Input records: Begin
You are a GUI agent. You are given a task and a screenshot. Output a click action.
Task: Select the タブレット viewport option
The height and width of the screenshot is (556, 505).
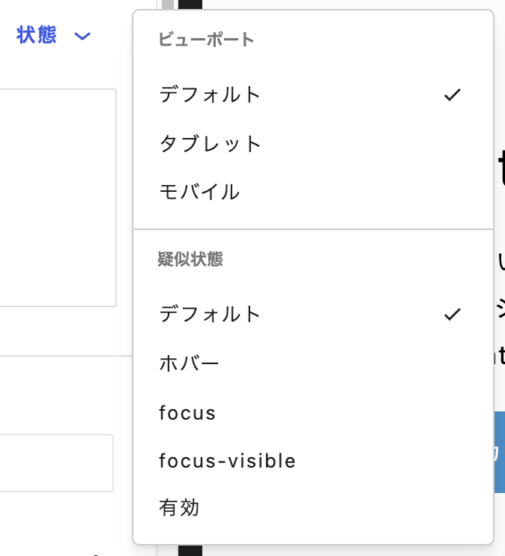313,144
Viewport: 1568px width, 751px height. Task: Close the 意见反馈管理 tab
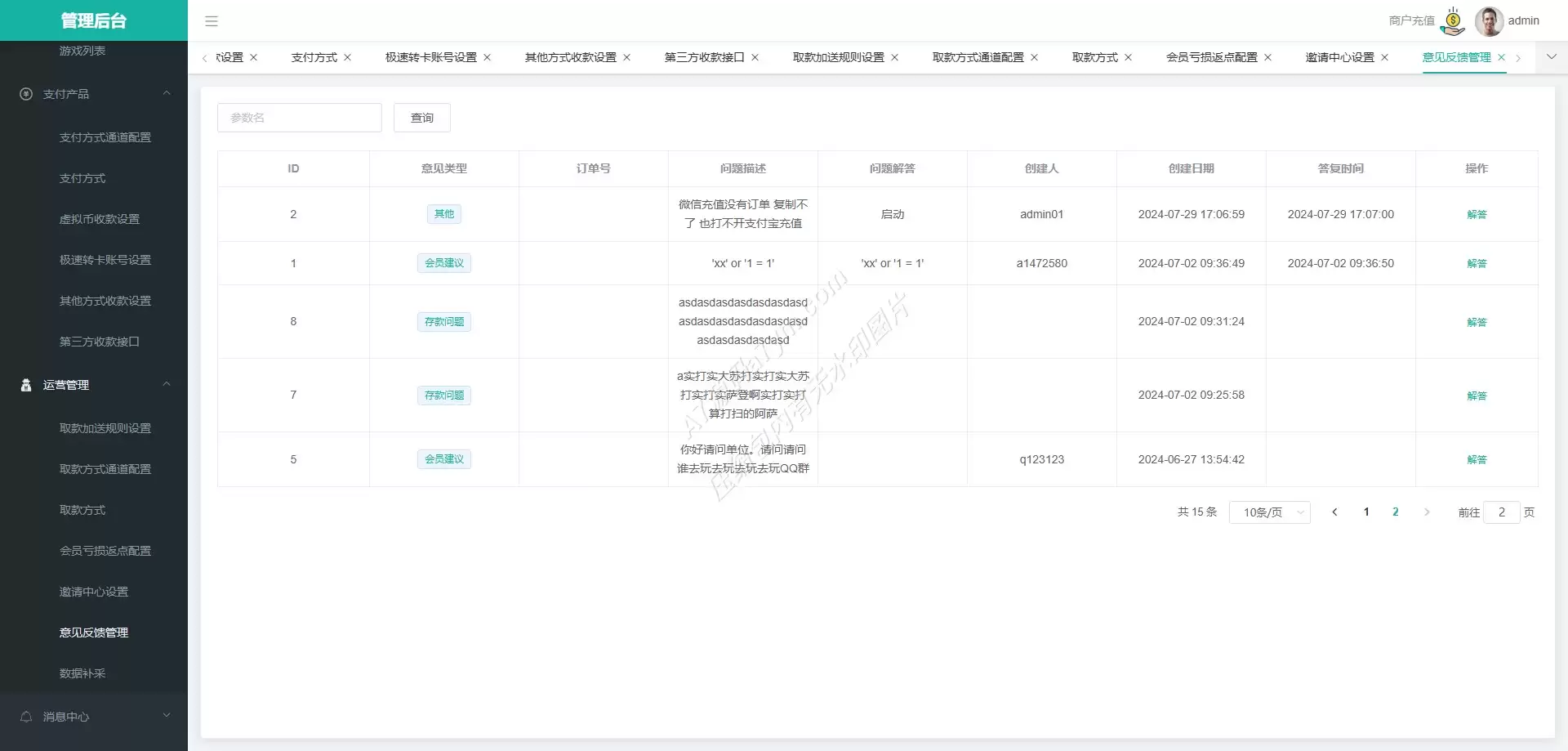(1501, 57)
Input records: End
▶ [Task instructions] Please restate the entries word for word. Skip the pictures.

▶ [Answer for the task]
You are a GUI agent. You are given a task and a screenshot. Output a click action.
Task: Select the タブレット viewport option
The height and width of the screenshot is (556, 505).
313,144
Viewport: 1568px width, 751px height. Task: Close the 意见反馈管理 tab
(1501, 57)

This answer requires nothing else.